What does the Evil Eye mean to you?

“The Evil Eye reminds me of my parents, because I have always considered them to be the most superstitious people.  And I guess when I think about other types of ‘evil eyes’ in other cultures, it feels like it brings me closer to those people as well.  There’s definitely a sense of identity with everything I’ve said here.”

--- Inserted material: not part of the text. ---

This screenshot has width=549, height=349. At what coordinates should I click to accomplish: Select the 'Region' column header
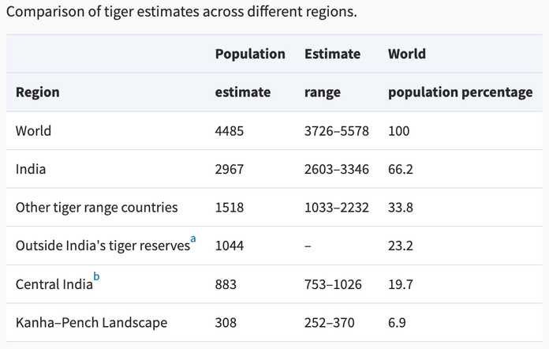37,92
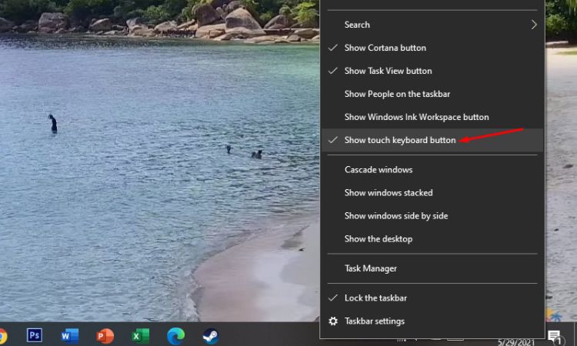Choose Show windows side by side
This screenshot has height=346, width=577.
coord(395,216)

Immediately, this made me think of the Jewish Mezuzah, which is a similar concept to the Turkish Evil Eye.  The Mezuzah, a small piece of parchment scribbled with specific verses from the Torah, is put on a family’s doorway to prevent any bad luck from entering the home.  When I brought up the Mezuzah to this person, she smiled, and informed me that she knew of the Mezuzah already.  The evil eye is definitely something that reflects one’s culture, one’s traditions, and one’s superstitions.  It’s for this reason that I am such a fan of the Mezuzah, as well as the evil eye now; it’s because I, as well as countless other people from a number of different cultures, can relate very strongly to it.  How different can two peoples really be, when they’re unified by so many aspects of life?